Thursday May 28, 2015

Lynn’s Notes:

When I first started to do public speaking I was so scared, I was physically ill. But I wanted to learn, so I accepted all kinds of invitations and I did my talks for free. I got to feel confident and decided to ask for an honorarium but I had no idea how much to ask for. I did talks for charity and talks for the price of the airfare and a hotel. Eventually, when I was happy with my presentations, well compensated, and able to enjoy the sight of a huge audience…I didn’t want to do it any more!

Saturday May 30, 2015

Lynn’s Notes:

The punch line in this strip isn’t original. "Jocks vs Smocks" was a kvetch invented when I was in high school. All the grant money seemed to go towards sports with the arts left sadly behind. Sports always seemed to be highlighted and I don’t think anything’s changed!
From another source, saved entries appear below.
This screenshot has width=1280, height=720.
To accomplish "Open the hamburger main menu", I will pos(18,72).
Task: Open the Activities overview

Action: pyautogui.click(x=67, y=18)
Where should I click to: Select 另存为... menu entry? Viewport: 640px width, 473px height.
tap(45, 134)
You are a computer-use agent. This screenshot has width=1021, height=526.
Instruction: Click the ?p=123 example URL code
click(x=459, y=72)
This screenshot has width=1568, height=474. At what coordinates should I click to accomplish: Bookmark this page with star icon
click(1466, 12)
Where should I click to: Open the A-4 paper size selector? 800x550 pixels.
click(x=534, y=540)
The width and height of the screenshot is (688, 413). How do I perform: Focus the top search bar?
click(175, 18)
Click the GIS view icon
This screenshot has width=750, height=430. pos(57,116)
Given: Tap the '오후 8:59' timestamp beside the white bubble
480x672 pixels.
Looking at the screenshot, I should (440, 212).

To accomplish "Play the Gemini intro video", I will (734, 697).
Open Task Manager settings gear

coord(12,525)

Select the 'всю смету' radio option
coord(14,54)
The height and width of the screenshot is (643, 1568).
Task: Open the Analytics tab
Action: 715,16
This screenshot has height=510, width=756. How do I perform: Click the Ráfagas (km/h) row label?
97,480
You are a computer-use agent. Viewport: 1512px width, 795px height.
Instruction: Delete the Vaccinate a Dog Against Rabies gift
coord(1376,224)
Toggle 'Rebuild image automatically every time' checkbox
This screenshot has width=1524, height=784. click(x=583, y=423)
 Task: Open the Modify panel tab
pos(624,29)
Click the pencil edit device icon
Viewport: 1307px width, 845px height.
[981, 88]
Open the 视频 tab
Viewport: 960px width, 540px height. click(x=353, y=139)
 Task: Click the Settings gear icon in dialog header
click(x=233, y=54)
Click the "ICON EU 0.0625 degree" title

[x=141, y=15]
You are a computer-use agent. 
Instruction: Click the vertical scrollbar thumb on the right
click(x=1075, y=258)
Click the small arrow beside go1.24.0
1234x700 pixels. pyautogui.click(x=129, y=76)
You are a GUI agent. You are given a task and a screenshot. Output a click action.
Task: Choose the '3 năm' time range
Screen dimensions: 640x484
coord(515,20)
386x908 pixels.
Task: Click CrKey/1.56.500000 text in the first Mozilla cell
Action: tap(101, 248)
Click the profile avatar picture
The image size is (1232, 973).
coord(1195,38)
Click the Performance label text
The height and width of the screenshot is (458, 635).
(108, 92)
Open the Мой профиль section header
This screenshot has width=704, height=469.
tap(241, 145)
I’m as supportive as anyone when it comes to seeing our young people exercise, learn to work with a team, and enjoy competition, but what about the artists and actors, dancers, writers, and musicians out there? If you don’t believe these essential skills and creative abilities are as important as sports, you’re not thinking. Come on, Jocks! Look at it this way: you’re leaving the people who create the arenas, the lighting, the seating, the music, and the half time entertainment behind!

Sunday May 31, 2015

Lynn’s Notes:

This was a scenario from home. My daughter, Katie, had, at the age of four, learned how to use a screwdriver, and had gone about my mother-in-law’s house unscrewing things. Ruth tried to open a kitchen cupboard door and it came off in her hands along with the handle. We were both perplexed. How in the world had all the screws come loose? We looked about for Katie and found her outside in the driveway trying to take the license plates off my car!